2. Controller calls View and the passes Model object to view.
3. View calls model. What are the benefits of ASP.NET MVC? It supports "Clean Separation of Concerns". That means we can decompose large application into small units such as Data layer, Service layer, Presentation layer, Controller layer and allow them to be developed independently and parallelly. For example, one developer is developing the code for data access; at the same time you are developing the controller; and at the same time, another developer is developing the view;
and all these happen parallelly. So you can accelerate the application development and make it faster. Supports Unit Testing. Unit testing is a concept of testing a smallest piece of the code independently whether is it returning expected result or not.

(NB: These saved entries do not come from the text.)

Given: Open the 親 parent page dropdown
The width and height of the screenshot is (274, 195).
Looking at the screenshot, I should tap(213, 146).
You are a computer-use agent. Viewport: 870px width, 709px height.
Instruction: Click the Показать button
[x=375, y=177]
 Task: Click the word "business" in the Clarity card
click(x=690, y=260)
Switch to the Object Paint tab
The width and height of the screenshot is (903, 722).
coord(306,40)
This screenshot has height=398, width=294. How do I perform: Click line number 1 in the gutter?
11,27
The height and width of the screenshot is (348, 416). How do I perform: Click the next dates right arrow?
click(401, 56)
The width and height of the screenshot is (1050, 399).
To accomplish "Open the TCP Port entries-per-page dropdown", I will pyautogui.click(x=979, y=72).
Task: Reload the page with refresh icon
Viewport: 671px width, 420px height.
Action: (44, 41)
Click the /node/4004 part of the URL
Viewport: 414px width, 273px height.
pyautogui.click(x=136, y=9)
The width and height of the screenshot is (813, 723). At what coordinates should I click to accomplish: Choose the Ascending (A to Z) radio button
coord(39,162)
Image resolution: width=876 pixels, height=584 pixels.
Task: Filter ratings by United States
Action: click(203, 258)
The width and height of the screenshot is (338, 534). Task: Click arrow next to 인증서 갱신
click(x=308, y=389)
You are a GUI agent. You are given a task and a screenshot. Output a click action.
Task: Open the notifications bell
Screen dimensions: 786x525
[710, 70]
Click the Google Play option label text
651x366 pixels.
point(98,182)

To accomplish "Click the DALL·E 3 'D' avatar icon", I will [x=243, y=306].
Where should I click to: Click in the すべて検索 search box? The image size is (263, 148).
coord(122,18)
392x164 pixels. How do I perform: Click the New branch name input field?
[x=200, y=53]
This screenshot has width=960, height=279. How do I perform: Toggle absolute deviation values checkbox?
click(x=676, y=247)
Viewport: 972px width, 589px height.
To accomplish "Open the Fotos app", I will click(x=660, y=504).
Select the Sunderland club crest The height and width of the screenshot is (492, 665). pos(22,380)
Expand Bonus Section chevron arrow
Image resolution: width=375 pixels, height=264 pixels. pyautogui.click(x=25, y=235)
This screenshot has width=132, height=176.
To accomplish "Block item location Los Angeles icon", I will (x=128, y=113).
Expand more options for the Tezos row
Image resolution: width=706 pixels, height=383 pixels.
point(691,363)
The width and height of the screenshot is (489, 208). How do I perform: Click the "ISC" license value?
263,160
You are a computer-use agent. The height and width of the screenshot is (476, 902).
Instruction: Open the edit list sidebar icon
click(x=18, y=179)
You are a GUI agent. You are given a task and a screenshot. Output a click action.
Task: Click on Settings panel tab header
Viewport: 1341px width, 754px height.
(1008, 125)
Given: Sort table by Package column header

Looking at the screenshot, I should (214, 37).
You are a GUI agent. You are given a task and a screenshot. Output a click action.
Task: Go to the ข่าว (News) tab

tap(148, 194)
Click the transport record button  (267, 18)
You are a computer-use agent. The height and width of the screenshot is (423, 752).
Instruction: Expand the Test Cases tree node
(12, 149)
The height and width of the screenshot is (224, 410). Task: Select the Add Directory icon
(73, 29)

You can test the controllers and the business layers effectively in ASP.NET MVC. Supports Dependency Injection. Dependency injection is a concept of loading business objects into controller dynamically, rather than at compilation time. Your controller has a reference variable that holds the reference of the business logic object. You may have multiple business logic objects; one is dealing with the file storage and other one is dealing with the database storage. But the controller don't know which business logic object will be loaded into the reference variable. You will configure it in the configuration file; So the framework creates a business object and injects the same business object into the reference available that is present at the controller. So loading the business object into the reference variable, that is present at the controller at runtime, is called as Dependency Injection. Supports faster performance than ASP.net Web Forms. ASP.net Web Forms struggles with the slow performance, because of heavy page life cycle, View State and Post Backs. That means for every small change, the entire page needs to be refreshed. But in MVC, we never refresh the page; that means no PostBack in MVC, no View State, no Server side controls; so you will get the best performance of your server. Lets revise what we have understood in this lesson. ASP.net MVC is a web application framework, built based on MVC architecture, which is a part of ASP.NET; and supports Clean separation of concerns and full control over markup. The model contains the data structure and business logic;
View contains presentation logic; Controller defines execution flow;
Controller passes essential data to the view; that means controller passes model object to view. This is all about MVC architecture. Thank you and we will meet in the next lesson.